**Request**. Please report each line of the material below that contains the string "pyautogui", treating uppercase and lowercase letters as different.

**Exercise material**.
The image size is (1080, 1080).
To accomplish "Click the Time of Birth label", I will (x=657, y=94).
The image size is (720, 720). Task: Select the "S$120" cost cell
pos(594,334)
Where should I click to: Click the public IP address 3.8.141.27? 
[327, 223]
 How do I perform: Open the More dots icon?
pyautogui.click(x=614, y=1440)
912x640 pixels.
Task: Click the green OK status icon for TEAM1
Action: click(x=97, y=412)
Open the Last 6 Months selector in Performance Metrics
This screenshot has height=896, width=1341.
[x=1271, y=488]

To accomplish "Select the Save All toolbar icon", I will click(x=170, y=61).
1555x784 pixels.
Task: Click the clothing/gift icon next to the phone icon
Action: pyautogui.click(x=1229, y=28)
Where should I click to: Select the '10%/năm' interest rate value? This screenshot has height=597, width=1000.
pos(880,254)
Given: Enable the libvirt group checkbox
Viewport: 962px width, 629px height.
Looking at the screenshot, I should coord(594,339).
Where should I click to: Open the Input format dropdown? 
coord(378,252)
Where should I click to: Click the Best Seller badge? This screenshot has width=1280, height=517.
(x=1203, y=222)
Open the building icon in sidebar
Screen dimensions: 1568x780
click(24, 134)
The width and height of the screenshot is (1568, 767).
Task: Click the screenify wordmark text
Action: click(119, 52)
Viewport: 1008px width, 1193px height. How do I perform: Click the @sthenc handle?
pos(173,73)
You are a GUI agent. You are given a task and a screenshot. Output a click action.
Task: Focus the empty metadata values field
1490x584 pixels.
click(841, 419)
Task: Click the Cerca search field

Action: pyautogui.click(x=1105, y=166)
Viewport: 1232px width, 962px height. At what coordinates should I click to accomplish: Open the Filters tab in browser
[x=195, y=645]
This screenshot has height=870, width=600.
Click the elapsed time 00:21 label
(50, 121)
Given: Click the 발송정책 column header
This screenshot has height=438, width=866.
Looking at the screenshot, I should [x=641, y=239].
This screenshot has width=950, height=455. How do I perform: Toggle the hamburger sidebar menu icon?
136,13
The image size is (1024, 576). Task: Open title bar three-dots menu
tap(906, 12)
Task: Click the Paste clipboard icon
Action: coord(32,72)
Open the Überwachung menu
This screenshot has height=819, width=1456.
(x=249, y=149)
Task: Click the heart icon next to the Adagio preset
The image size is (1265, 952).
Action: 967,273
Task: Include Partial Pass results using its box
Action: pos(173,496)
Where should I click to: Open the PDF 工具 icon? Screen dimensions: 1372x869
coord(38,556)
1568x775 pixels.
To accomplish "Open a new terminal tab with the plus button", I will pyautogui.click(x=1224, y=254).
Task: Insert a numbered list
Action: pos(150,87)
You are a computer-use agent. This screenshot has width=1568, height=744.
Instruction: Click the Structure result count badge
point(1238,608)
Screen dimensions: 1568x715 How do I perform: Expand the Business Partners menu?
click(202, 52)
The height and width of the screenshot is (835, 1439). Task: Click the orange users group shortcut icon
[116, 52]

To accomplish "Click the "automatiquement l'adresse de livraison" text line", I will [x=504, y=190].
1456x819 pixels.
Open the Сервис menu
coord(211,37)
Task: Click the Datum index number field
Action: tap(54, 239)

**Expected answer**.
pyautogui.click(x=614, y=1440)
Action: pyautogui.click(x=1229, y=28)
Action: pyautogui.click(x=1105, y=166)
To accomplish "Open a new terminal tab with the plus button", I will pyautogui.click(x=1224, y=254).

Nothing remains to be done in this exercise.